Wrecked Hearts by Mathilde Kitteh and Luca Oliveri. I came across Wrecked Hearts almost entirely by accident but I’m so glad that I did because I loved it. The volume was published by a small press in Sweden and features science fiction stories in English from two creators based in France which are heavily influenced by shoujo manga. Wrecked Hearts opens with the shorter of the two comics, Oliveri’s “The Real Thing,” about a shape-shifting alien living her life as a human girl while her father studies the human race.
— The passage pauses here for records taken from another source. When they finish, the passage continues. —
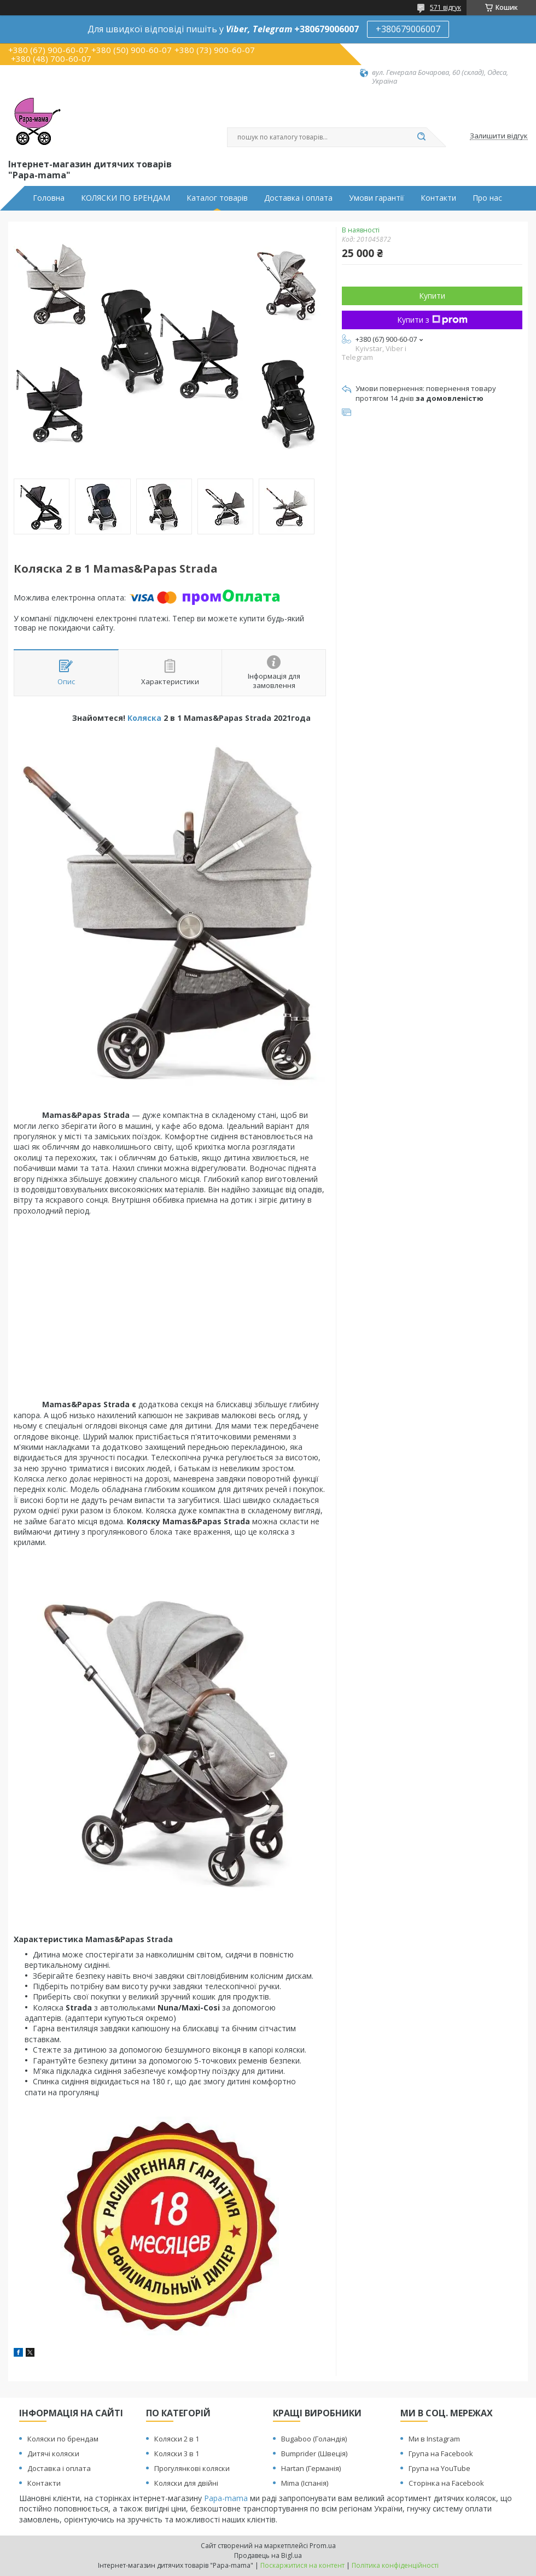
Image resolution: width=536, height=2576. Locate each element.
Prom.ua (323, 2545)
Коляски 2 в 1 (176, 2439)
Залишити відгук (499, 136)
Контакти (438, 198)
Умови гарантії (376, 198)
She develops a crush on a boy in her class and so poses as another boy during a school trip in order to try to get to know him better. The longer comic, “Dark Energy” by Kitteh, is about a celestial goddess who takes human form to experience love only to encounter heartbreak after heartbreak, ultimately deciding to travel through space alone until an android journalist comes to visit her ship. The two comics in Wrecked Hearts are not directly related by characters or plot, but the tone of the stories and some of the themes explored are similar—loneliness, love, romance, gender, sexuality, and identity are all important to the tales being told. Wrecked Hearts is also a beautifully produced book, and both Kitteh and Oliveri’s illustration styles are lovely.